## ABOUT THIS TASK
Your task is to extract every line from the material below exactly.

## ENTRIES SHOWN
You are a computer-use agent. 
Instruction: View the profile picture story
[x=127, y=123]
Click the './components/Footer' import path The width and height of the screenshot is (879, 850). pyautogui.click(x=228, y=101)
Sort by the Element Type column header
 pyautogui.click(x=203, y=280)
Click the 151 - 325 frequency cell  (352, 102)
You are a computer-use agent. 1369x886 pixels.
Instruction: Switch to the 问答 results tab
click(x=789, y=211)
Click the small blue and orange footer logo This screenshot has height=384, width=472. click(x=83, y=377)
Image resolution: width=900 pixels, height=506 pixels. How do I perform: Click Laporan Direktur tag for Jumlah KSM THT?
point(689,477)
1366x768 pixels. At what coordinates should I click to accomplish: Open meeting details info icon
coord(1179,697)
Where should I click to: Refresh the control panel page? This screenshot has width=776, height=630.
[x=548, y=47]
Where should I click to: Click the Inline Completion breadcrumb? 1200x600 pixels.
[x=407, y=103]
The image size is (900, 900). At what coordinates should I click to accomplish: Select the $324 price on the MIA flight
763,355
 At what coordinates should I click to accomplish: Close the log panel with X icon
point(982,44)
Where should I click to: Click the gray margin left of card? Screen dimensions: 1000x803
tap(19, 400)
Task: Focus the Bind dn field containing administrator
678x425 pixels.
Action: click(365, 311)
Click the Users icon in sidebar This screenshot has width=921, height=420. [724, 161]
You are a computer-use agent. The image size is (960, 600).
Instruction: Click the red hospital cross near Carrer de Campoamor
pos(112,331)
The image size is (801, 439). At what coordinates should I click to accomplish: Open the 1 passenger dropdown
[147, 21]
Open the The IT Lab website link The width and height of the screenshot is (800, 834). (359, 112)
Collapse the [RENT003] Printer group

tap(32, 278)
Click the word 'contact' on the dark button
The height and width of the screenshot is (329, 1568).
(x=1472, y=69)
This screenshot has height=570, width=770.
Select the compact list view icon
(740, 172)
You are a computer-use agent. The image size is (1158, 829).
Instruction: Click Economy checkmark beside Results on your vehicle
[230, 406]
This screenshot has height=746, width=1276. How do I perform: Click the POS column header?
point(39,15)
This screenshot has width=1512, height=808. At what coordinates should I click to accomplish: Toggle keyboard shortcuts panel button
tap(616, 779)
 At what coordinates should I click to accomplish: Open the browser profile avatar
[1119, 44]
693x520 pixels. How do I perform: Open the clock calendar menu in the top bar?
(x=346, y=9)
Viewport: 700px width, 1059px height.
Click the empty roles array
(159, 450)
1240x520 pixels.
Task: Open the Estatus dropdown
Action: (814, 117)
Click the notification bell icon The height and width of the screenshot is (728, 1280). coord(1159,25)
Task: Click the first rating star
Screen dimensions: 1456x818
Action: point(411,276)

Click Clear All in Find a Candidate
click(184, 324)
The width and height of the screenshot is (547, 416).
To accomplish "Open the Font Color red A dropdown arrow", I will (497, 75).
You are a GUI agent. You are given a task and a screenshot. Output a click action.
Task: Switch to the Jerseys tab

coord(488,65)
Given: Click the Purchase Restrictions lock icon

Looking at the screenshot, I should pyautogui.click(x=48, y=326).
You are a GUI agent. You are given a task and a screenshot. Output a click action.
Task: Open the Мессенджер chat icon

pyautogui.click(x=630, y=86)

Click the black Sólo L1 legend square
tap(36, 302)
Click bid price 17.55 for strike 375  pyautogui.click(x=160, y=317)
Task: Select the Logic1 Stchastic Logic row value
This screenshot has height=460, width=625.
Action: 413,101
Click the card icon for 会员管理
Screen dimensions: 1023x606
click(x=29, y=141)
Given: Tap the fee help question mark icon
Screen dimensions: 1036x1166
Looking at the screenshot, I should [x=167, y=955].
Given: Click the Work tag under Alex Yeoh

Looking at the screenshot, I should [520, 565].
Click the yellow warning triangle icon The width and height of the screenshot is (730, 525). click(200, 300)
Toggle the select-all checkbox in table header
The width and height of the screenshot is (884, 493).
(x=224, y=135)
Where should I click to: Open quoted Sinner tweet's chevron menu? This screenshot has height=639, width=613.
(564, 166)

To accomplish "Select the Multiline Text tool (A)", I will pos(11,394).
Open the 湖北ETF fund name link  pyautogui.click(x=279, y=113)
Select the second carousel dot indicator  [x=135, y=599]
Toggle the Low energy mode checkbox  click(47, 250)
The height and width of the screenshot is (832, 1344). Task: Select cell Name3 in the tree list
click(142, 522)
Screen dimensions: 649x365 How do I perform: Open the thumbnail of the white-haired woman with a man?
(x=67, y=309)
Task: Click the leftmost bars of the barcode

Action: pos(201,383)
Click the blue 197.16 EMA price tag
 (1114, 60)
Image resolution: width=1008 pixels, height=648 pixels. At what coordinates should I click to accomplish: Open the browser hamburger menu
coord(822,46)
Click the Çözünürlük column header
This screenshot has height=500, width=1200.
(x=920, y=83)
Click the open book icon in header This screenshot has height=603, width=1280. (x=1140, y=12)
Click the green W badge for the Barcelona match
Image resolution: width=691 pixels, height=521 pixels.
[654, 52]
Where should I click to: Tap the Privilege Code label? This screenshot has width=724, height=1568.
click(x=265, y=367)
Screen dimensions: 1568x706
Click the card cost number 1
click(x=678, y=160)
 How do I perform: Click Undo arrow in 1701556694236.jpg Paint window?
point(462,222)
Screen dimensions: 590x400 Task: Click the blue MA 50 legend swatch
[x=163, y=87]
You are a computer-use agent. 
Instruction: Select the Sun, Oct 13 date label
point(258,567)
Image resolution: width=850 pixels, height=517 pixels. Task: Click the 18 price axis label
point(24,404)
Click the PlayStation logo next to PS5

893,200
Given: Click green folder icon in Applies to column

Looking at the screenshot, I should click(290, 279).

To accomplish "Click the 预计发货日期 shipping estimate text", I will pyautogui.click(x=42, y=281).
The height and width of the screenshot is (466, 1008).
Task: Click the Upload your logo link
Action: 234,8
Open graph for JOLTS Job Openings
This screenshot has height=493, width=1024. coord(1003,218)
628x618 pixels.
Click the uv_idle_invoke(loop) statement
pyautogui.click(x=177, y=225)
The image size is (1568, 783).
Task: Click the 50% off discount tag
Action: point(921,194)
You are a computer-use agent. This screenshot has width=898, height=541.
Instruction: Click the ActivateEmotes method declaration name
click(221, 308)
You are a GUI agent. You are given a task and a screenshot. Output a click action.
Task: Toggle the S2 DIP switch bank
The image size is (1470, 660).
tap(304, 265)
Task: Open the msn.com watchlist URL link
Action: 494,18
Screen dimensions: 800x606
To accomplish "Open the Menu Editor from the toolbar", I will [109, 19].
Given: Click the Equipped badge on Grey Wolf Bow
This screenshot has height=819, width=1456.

## PROBLEM SOLUTION
You are a computer-use agent. 
Instruction: View the profile picture story
[x=127, y=123]
Click the './components/Footer' import path The width and height of the screenshot is (879, 850). pyautogui.click(x=228, y=101)
Sort by the Element Type column header
 pyautogui.click(x=203, y=280)
Click the 151 - 325 frequency cell  (352, 102)
You are a computer-use agent. 1369x886 pixels.
Instruction: Switch to the 问答 results tab
click(x=789, y=211)
Click the small blue and orange footer logo This screenshot has height=384, width=472. click(x=83, y=377)
Image resolution: width=900 pixels, height=506 pixels. How do I perform: Click Laporan Direktur tag for Jumlah KSM THT?
point(689,477)
1366x768 pixels. At what coordinates should I click to accomplish: Open meeting details info icon
coord(1179,697)
Where should I click to: Refresh the control panel page? This screenshot has width=776, height=630.
[x=548, y=47]
Where should I click to: Click the Inline Completion breadcrumb? 1200x600 pixels.
[x=407, y=103]
The image size is (900, 900). At what coordinates should I click to accomplish: Select the $324 price on the MIA flight
763,355
 At what coordinates should I click to accomplish: Close the log panel with X icon
point(982,44)
Where should I click to: Click the gray margin left of card? Screen dimensions: 1000x803
tap(19, 400)
Task: Focus the Bind dn field containing administrator
678x425 pixels.
Action: click(365, 311)
Click the Users icon in sidebar This screenshot has width=921, height=420. [724, 161]
You are a computer-use agent. The image size is (960, 600).
Instruction: Click the red hospital cross near Carrer de Campoamor
pos(112,331)
The image size is (801, 439). At what coordinates should I click to accomplish: Open the 1 passenger dropdown
[147, 21]
Open the The IT Lab website link The width and height of the screenshot is (800, 834). (359, 112)
Collapse the [RENT003] Printer group

tap(32, 278)
Click the word 'contact' on the dark button
The height and width of the screenshot is (329, 1568).
(x=1472, y=69)
This screenshot has height=570, width=770.
Select the compact list view icon
(740, 172)
You are a computer-use agent. The image size is (1158, 829).
Instruction: Click Economy checkmark beside Results on your vehicle
[230, 406]
This screenshot has height=746, width=1276. How do I perform: Click the POS column header?
point(39,15)
This screenshot has width=1512, height=808. At what coordinates should I click to accomplish: Toggle keyboard shortcuts panel button
tap(616, 779)
 At what coordinates should I click to accomplish: Open the browser profile avatar
[1119, 44]
693x520 pixels. How do I perform: Open the clock calendar menu in the top bar?
(x=346, y=9)
Viewport: 700px width, 1059px height.
Click the empty roles array
(159, 450)
1240x520 pixels.
Task: Open the Estatus dropdown
Action: (814, 117)
Click the notification bell icon The height and width of the screenshot is (728, 1280). coord(1159,25)
Task: Click the first rating star
Screen dimensions: 1456x818
Action: point(411,276)

Click Clear All in Find a Candidate
click(184, 324)
The width and height of the screenshot is (547, 416).
To accomplish "Open the Font Color red A dropdown arrow", I will (497, 75).
You are a GUI agent. You are given a task and a screenshot. Output a click action.
Task: Switch to the Jerseys tab

coord(488,65)
Given: Click the Purchase Restrictions lock icon

Looking at the screenshot, I should pyautogui.click(x=48, y=326).
You are a GUI agent. You are given a task and a screenshot. Output a click action.
Task: Open the Мессенджер chat icon

pyautogui.click(x=630, y=86)

Click the black Sólo L1 legend square
tap(36, 302)
Click bid price 17.55 for strike 375  pyautogui.click(x=160, y=317)
Task: Select the Logic1 Stchastic Logic row value
This screenshot has height=460, width=625.
Action: 413,101
Click the card icon for 会员管理
Screen dimensions: 1023x606
click(x=29, y=141)
Given: Tap the fee help question mark icon
Screen dimensions: 1036x1166
Looking at the screenshot, I should [x=167, y=955].
Given: Click the Work tag under Alex Yeoh

Looking at the screenshot, I should [520, 565].
Click the yellow warning triangle icon The width and height of the screenshot is (730, 525). click(200, 300)
Toggle the select-all checkbox in table header
The width and height of the screenshot is (884, 493).
(x=224, y=135)
Where should I click to: Open quoted Sinner tweet's chevron menu? This screenshot has height=639, width=613.
(564, 166)

To accomplish "Select the Multiline Text tool (A)", I will pos(11,394).
Open the 湖北ETF fund name link  pyautogui.click(x=279, y=113)
Select the second carousel dot indicator  [x=135, y=599]
Toggle the Low energy mode checkbox  click(47, 250)
The height and width of the screenshot is (832, 1344). Task: Select cell Name3 in the tree list
click(142, 522)
Screen dimensions: 649x365 How do I perform: Open the thumbnail of the white-haired woman with a man?
(x=67, y=309)
Task: Click the leftmost bars of the barcode

Action: pos(201,383)
Click the blue 197.16 EMA price tag
 (1114, 60)
Image resolution: width=1008 pixels, height=648 pixels. At what coordinates should I click to accomplish: Open the browser hamburger menu
coord(822,46)
Click the Çözünürlük column header
This screenshot has height=500, width=1200.
(x=920, y=83)
Click the open book icon in header This screenshot has height=603, width=1280. (x=1140, y=12)
Click the green W badge for the Barcelona match
Image resolution: width=691 pixels, height=521 pixels.
[654, 52]
Where should I click to: Tap the Privilege Code label? This screenshot has width=724, height=1568.
click(x=265, y=367)
Screen dimensions: 1568x706
Click the card cost number 1
click(x=678, y=160)
 How do I perform: Click Undo arrow in 1701556694236.jpg Paint window?
point(462,222)
Screen dimensions: 590x400 Task: Click the blue MA 50 legend swatch
[x=163, y=87]
You are a computer-use agent. 
Instruction: Select the Sun, Oct 13 date label
point(258,567)
Image resolution: width=850 pixels, height=517 pixels. Task: Click the 18 price axis label
point(24,404)
Click the PlayStation logo next to PS5

893,200
Given: Click green folder icon in Applies to column

Looking at the screenshot, I should click(290, 279).

To accomplish "Click the 预计发货日期 shipping estimate text", I will pyautogui.click(x=42, y=281).
The height and width of the screenshot is (466, 1008).
Task: Click the Upload your logo link
Action: 234,8
Open graph for JOLTS Job Openings
This screenshot has height=493, width=1024. coord(1003,218)
628x618 pixels.
Click the uv_idle_invoke(loop) statement
pyautogui.click(x=177, y=225)
The image size is (1568, 783).
Task: Click the 50% off discount tag
Action: point(921,194)
You are a computer-use agent. This screenshot has width=898, height=541.
Instruction: Click the ActivateEmotes method declaration name
click(221, 308)
You are a GUI agent. You are given a task and a screenshot. Output a click action.
Task: Toggle the S2 DIP switch bank
The image size is (1470, 660).
tap(304, 265)
Task: Open the msn.com watchlist URL link
Action: 494,18
Screen dimensions: 800x606
To accomplish "Open the Menu Editor from the toolbar", I will [109, 19].
Given: Click the Equipped badge on Grey Wolf Bow
This screenshot has height=819, width=1456.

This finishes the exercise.